Jeremy Latcham a entamé sa carrière en tant que collaborateur dans la célèbre agence artistique hollywoodienne Endeavor. Il a rejoint les studios Marvel en 2006 pour exercer la fonction d’assistant de production sur le film d’animation Ultimate Avengers, et a été promu producteur associé sur Iron Man en 2008, puis co-producteur sur Iron Man 2. Devenu l’un des piliers des studios Marvel, il a été nommé Vice-Président principal de la production et du développement en 2010, et a occupé aussi les fonctions de producteur exécutif sur Avengers, Les Gardiens de la Galaxie, Avengers : l’ère d’Ultron, et Spider-Man : Homecoming. Il a choisi de quitter Marvel en 2017 pour fonder sa société de production Latcham Pictures, et après avoir produit le thriller teinté de fantastique Sale Temps à l’Hôtel El Royale pour la Fox, il a signé un accord exclusif de développement avec la société E One, pour transposer au cinéma les gammes de jeux et de jouets appartenant à Hasbro, en partenariat avec la Paramount. Le premier projet issu de cet accord est Donjons et Dragons, l’Honneur des Voleurs.
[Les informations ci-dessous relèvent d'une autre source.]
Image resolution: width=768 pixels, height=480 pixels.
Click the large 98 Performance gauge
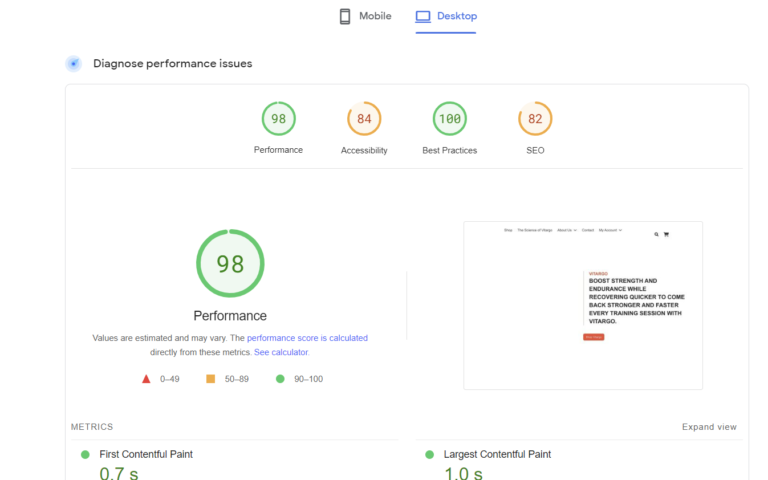coord(230,264)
Une perpétuelle quête d’originalité

Vous avez été l’un des premiers créateurs du MCU depuis Iron Man, dont l’immense succès a permis d’entreprendre tous les autres films des Studios Marvel. Puis-je vous demander pourquoi vous avez décidé de quitter Marvel en 2017 pour lancer Latcham Pictures ? Et nous expliquer quelles sont les opportunités créatives qui vous ont poussé à développer des films à partir des jeux et jouets Hasbro ?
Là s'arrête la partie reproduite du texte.